Les eurodéputés, Stélios Kouloglou et Patrick Le Hyaric ont adressé une lettre au Président du Parlement européen, M. Antonio Tajani, une lettre pour l’heure sans réponse.

Destinataire : M. Antonio Tajani, Président du Parlement Européen

15.09.2017

Honorable Président,

C’est avec grande tristesse que je vous adresse ma lettre, par laquelle je souhaite vous informer d’une tentative de censure sans précèdent au sein du Parlement européen.

Avec mon collègue, Patrick Le HYARIC (GUE/NGL), nous allons organiser une exposition culturelle « EU turns 60 : A Cartoon party » durant la semaine du 25-29 Septembre, dans un des lieux d’exposition du Parlement. A l’occasion du 60ème anniversaire du Traité de Rome, nous souhaitons exposer des caricatures humoristiques et politiques de dessinateurs Grecs et Français reconnus dans leurs pays.

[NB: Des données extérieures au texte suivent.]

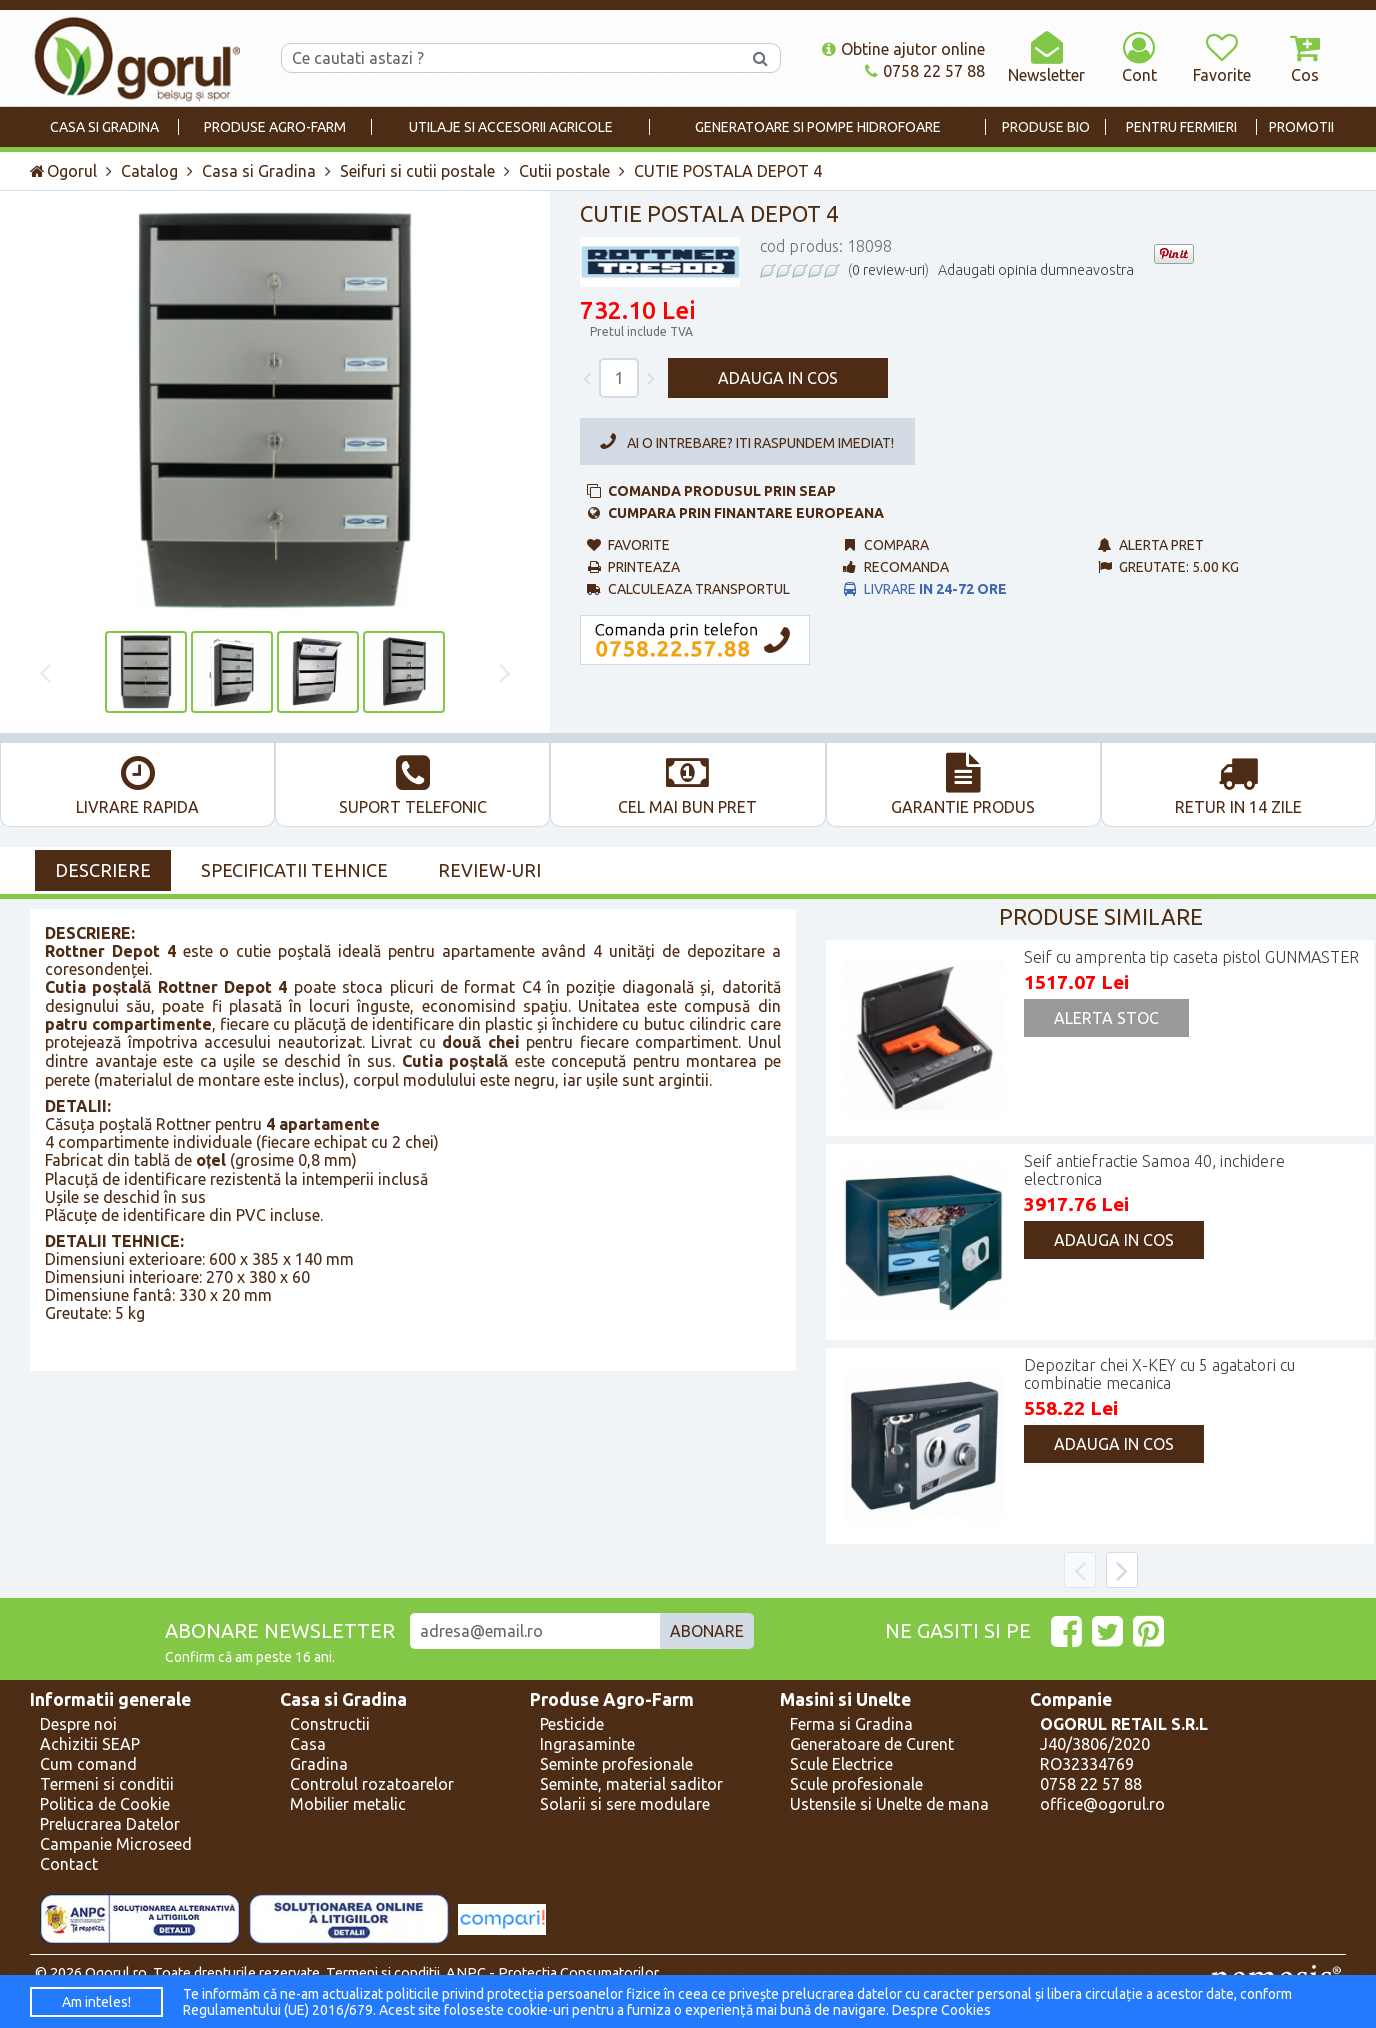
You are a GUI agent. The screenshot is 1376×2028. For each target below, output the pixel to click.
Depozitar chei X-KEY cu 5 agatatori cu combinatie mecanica (1159, 1374)
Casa (308, 1744)
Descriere (103, 870)
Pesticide (572, 1724)
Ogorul (63, 171)
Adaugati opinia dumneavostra (1036, 270)
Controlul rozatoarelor (372, 1784)
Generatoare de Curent (872, 1744)
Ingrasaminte (587, 1744)
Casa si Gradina (259, 171)
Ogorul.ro (116, 1973)
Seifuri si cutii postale (417, 171)
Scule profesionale (856, 1784)
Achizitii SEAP (90, 1744)
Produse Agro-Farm (612, 1699)
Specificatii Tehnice (294, 870)
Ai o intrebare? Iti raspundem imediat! (743, 442)
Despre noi (78, 1724)
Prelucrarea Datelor (110, 1824)
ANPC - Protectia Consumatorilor (552, 1973)
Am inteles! (96, 2002)
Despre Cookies (941, 2010)
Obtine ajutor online (903, 49)
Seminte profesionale (616, 1764)
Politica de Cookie (105, 1804)
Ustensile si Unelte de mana (889, 1804)
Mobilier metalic (348, 1804)
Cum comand (88, 1764)
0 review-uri (888, 270)
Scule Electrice (841, 1764)
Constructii (330, 1724)
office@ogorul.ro (1102, 1804)
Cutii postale (564, 171)
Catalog (149, 171)
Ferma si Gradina (851, 1724)
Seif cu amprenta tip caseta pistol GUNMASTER (1191, 957)
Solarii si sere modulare (625, 1804)
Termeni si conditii (107, 1784)
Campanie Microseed (116, 1844)
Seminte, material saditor (631, 1784)
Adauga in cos (778, 378)
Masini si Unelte (845, 1699)
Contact (69, 1864)
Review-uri (489, 870)
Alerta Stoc (1106, 1018)
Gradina (319, 1764)
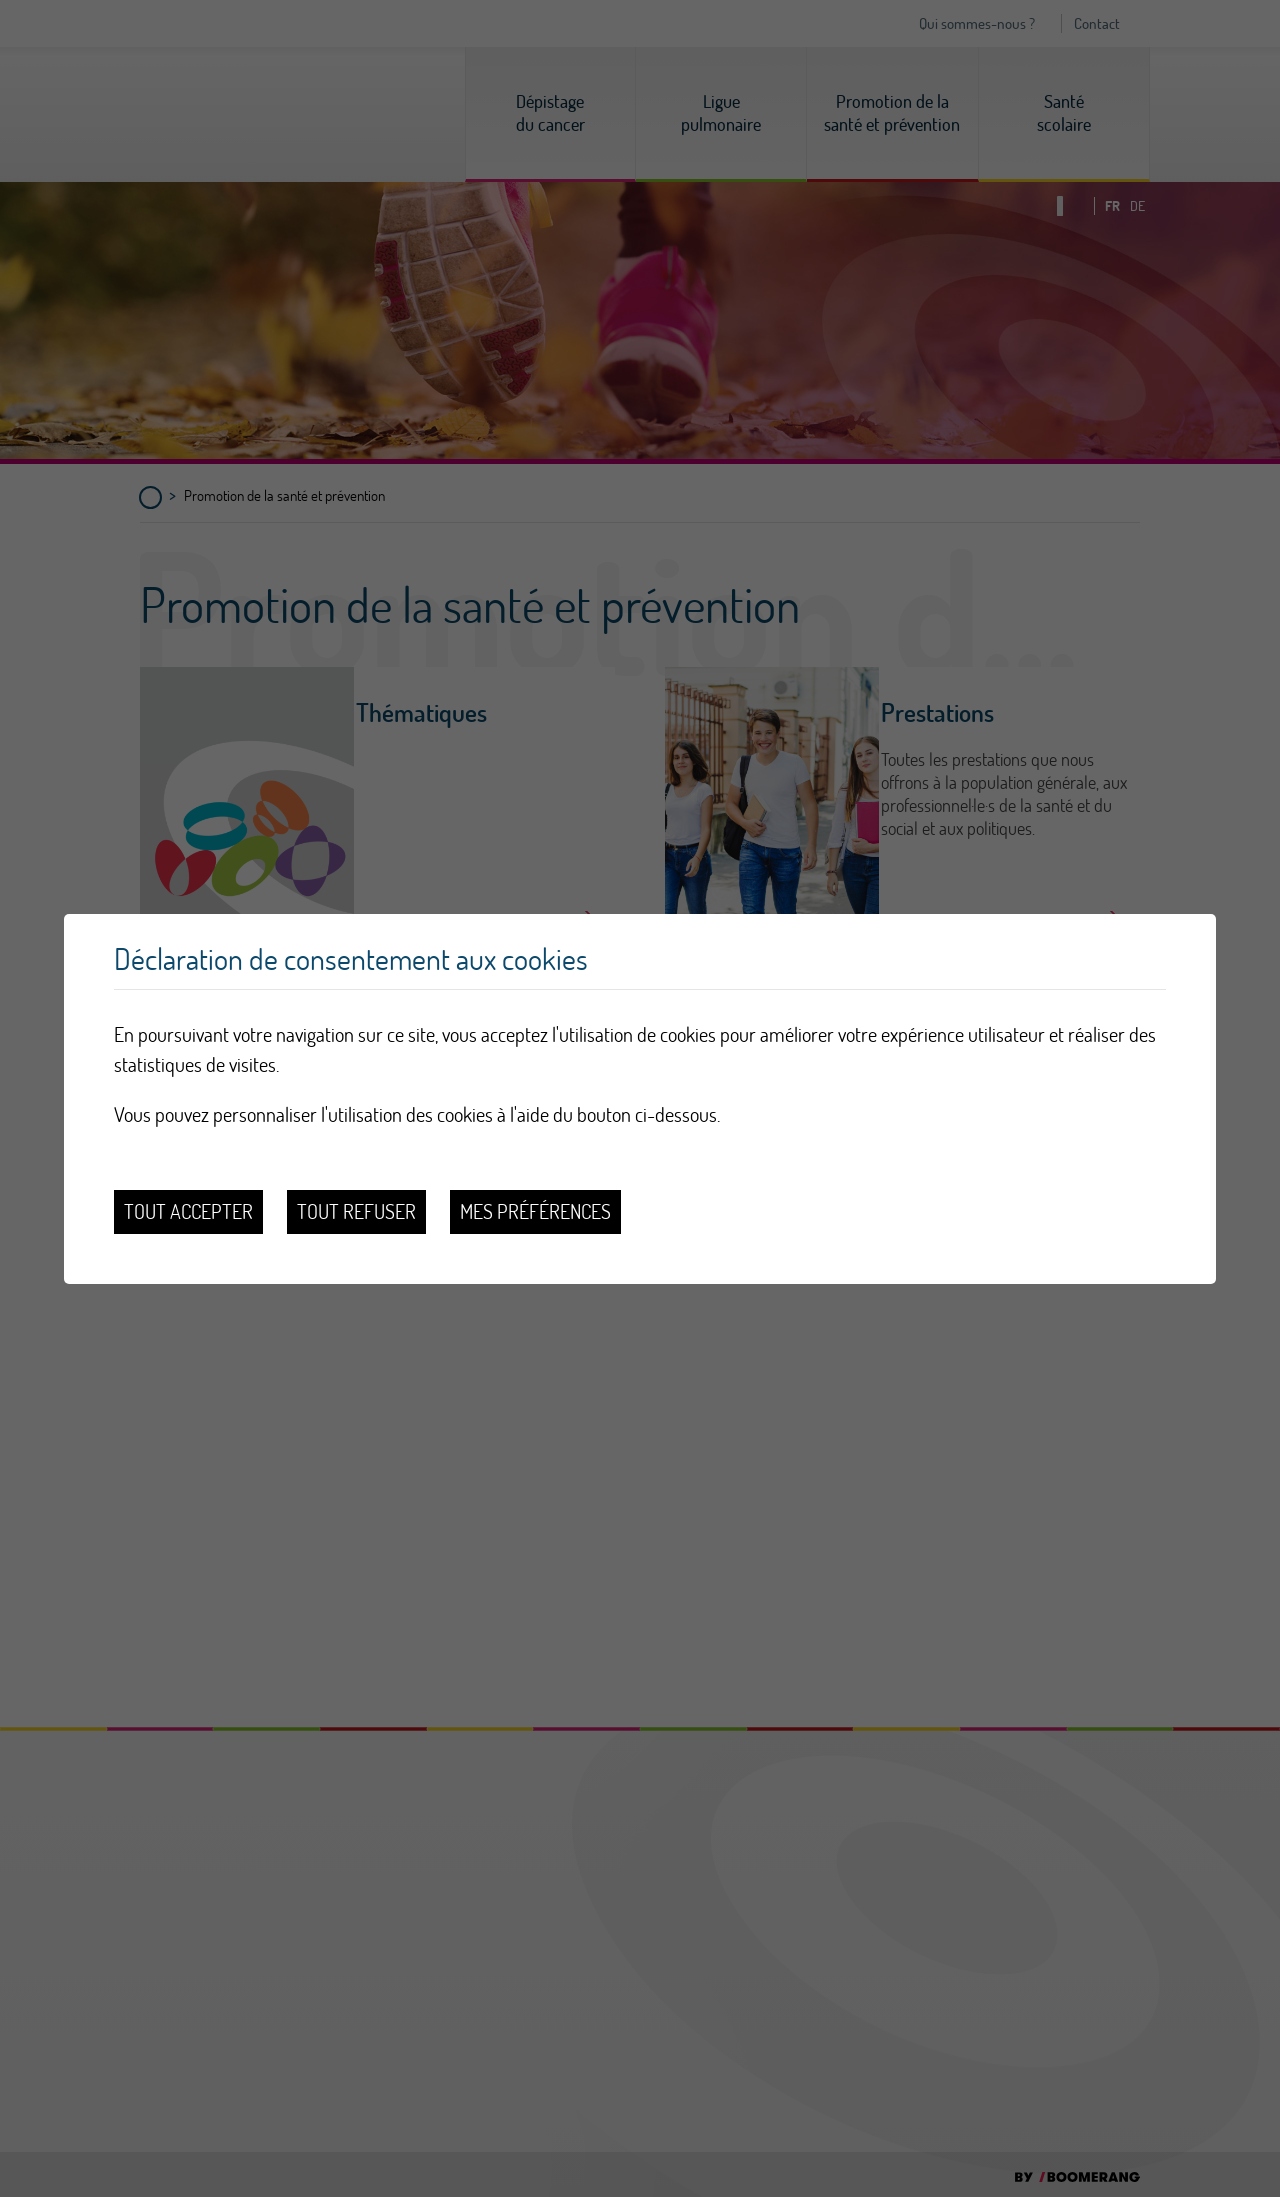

Nous avons soumis à Mme Catherine Bearder, la questeur responsable pour « les manifestations culturelles et artistiques parrainées par les députés », l’ensemble des caricatures que nous souhaitons exposer comme indiqué par les règles internes du Parlement. À notre grande surprise, Mme Catherine Bearder, nous a informés que 12 des caricatures pratiquement la moitié doivent être enlevées du lieu d’exposition.

Mme Bearder a utilisé comme excuse l’article 2-§3 des « règles internes pour les manifestations culturelles et artistiques », qui mentionne que « Dans le cadre de son pouvoir d’appréciation, le Bureau se prononce sur chaque demande individuellement, en veillant au respect de la dignité et de l’image de l’institution et en tenant compte des disponibilités techniques ». De plus, Mme Bearder a mentionné les élections allemandes comme argument supplémentaire pour ne pas exposer les 12 caricatures.

Ci-joint vous trouverez quelques caricatures qui ont été refusées. Comme vous pouvez le voir aucune n ‘est infamante ou irrespectueuse envers les valeurs de l’Union Européenne. Aucune des caricatures ne peut être définie selon l’article mentionné. Nous considérons cette décision comme un acte clair de censure. La liberté d’expression, le droit à la création artistique font partie des valeurs fondamentales de l’Union Européenne et cette décision arbitraire ne les respecte pas.

L’humour politique et la satire sont des éléments essentiels à notre démocratie, depuis le temps d’Aristophane. Seuls les régimes antidémocratiques ne tolèrent pas cela. Deux ans après les meurtres à Charlie Hebdo de l’équipe journalistique à cause de quelques caricatures, notre Parlement a besoin plus que jamais de défendre le droit à la satire, le droit au sourire contre les fanatiques.

J’ai répondu à Mme Bearder que je ne vois aucun lien entre notre exposition et les élections allemandes. En outre, il ne faut pas oublier que l’évènement aura lieu après les élections allemandes.

Avec l’eurodéputé Patrick Le HYARIC, nous pensons fermement que la décision de Bearder est extrêmement dangereuse pour notre démocratie et pour le Parlement européen. Pour l’ensemble des raisons mentionnées, je vous demande instamment de révoquer la décision et d’autoriser l’exposition de toutes les caricatures comme prévu.

Nous vous remercions de considérer notre demande sérieusement.